Saint Luke Painting the Virgin is a 1532 painting by the Dutch Golden Age artist Maarten van Heemskerck in the Frans Hals Museum, in Haarlem.

This painting shows a baker in the role of Luke the Evangelist painting the Holy Virgin and Child, with a self-portrait in the background as the artist's muse in the form of a laurel-wreathed poet. It is an example of a fairly common 16th- and 17th-century genre in European painting referred to as a Lukas-Madonna in Dutch. Heemskerck painted it before his trip to Italy for the St. Bavochurch in Haarlem. It is painted with exaggerated perspective, and cannot be observed correctly where it hangs today on a museum wall, because it was designed to hang high up in a church. The painting was cut down and divided in two, and the left and right panel have since been reunited, but the top curved piece that once showed a parrot in a cage has been lost. A full description of the painting and the text on the paper in the bottom left-hand corner was documented by Karel van Mander in his Schilder-boeck.

Inscription lower left on tromp l'oeil "paper": Tot memorie is Dese Taeffel gegeven / van mertin heemskerck diet heeft gewracht. / Ter eeren Sinte Lucae heeft hyt bedreven, / ons gemeen ghesellen heeft hy mede bedacht / wy moge hem dancken bij dage by nacht / van zyn milde gifte die hier staet present / Dus willen wy bidden met als ons macht / Dat gods gratie hem wil zijn omtrent / Anno Duysent VcXXXII ist volent 23.May.
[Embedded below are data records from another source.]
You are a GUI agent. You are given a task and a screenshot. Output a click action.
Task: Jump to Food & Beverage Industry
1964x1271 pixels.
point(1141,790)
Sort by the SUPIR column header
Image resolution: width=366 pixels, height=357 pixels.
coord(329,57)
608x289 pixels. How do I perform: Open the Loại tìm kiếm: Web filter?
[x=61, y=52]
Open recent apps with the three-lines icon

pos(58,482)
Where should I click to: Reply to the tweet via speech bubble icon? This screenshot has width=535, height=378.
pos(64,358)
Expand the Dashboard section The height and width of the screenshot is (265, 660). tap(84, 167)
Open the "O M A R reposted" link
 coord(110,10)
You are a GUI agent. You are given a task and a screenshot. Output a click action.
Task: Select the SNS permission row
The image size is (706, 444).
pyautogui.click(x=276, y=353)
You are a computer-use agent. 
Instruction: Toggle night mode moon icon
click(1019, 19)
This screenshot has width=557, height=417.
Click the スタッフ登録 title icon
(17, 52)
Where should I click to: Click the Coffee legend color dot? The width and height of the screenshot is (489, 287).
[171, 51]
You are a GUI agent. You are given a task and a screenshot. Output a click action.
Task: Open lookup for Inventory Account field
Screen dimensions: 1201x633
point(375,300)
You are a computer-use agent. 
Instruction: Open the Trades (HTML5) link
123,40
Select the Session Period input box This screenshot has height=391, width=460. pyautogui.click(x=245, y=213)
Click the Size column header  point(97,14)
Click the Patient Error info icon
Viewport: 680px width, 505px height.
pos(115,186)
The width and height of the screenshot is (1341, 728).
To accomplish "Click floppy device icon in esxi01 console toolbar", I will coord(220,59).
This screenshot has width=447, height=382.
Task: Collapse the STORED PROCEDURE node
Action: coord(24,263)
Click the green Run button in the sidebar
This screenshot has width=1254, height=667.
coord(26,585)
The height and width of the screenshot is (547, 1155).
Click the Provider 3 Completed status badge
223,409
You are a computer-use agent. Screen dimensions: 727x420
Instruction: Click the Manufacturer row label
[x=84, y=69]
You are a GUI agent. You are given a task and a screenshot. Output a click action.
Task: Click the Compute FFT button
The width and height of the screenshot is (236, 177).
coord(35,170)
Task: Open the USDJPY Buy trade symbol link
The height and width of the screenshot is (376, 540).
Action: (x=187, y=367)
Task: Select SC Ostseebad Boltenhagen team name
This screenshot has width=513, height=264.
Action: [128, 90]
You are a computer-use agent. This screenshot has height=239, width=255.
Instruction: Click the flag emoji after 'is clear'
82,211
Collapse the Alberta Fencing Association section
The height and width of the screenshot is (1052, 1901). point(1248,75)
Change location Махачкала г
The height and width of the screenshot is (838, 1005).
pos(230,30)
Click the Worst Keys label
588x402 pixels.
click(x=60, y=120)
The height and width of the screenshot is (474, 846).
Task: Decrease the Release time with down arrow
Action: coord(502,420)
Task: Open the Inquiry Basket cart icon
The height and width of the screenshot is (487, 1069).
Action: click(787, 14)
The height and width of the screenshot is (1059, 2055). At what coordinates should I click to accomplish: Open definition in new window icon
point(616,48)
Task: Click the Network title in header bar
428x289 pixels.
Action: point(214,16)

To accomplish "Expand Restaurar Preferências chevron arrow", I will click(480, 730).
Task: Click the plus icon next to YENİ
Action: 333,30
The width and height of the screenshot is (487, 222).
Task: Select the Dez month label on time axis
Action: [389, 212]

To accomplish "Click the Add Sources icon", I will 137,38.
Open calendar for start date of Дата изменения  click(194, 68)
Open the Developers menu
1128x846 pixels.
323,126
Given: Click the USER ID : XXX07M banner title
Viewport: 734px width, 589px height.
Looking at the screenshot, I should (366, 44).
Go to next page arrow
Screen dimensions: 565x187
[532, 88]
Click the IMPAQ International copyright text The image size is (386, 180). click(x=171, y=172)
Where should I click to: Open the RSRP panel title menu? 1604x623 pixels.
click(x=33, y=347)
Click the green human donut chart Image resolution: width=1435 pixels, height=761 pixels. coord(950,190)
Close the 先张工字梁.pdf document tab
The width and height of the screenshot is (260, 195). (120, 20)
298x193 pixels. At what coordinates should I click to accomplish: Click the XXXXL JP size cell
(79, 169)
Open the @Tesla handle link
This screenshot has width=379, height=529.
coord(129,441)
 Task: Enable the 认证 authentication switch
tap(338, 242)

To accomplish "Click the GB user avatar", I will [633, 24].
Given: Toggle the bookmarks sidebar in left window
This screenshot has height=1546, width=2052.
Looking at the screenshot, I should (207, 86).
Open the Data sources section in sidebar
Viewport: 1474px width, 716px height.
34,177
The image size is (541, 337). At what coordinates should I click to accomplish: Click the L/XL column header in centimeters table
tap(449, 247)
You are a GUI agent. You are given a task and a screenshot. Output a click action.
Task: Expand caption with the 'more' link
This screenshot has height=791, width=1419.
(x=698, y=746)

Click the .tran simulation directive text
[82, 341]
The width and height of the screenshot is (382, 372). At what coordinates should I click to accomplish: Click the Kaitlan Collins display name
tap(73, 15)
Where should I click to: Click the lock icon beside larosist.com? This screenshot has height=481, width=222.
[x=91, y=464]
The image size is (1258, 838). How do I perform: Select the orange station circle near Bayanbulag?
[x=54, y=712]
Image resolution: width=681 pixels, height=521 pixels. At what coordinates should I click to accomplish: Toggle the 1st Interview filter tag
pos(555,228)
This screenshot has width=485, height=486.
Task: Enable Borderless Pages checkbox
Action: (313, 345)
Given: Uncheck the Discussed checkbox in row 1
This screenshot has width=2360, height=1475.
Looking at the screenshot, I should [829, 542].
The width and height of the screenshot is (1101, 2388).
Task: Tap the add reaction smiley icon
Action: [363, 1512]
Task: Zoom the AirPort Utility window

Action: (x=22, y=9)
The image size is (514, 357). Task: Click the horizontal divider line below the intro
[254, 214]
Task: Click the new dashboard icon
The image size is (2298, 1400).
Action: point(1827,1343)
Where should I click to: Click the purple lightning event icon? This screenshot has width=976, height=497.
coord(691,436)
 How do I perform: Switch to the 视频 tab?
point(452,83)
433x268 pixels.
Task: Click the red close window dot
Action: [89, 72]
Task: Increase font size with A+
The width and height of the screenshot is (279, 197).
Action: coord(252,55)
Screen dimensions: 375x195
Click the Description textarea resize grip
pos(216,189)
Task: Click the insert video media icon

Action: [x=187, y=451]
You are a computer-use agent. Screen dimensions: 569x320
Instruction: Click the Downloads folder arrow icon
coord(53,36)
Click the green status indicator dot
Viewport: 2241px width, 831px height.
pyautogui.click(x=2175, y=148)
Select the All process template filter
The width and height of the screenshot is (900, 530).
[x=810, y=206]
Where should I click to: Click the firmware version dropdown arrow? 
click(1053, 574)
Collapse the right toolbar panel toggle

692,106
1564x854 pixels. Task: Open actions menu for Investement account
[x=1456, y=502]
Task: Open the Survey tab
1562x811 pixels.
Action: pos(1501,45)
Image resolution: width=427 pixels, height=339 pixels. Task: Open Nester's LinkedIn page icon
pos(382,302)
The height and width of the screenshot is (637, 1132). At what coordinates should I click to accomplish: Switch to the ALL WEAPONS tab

The inscription shows that Heemskerck painted the painting as much for his colleagues in the Haarlem Guild of St. Luke as for the memory of St. Luke. The various disciplines reflected in the guild at that time were painting, sculpture, pottery, wood carving, gold- and silversmith work, painting supplies, and the arts of draughtsmanship, perspective drawing, engraving and painting itself.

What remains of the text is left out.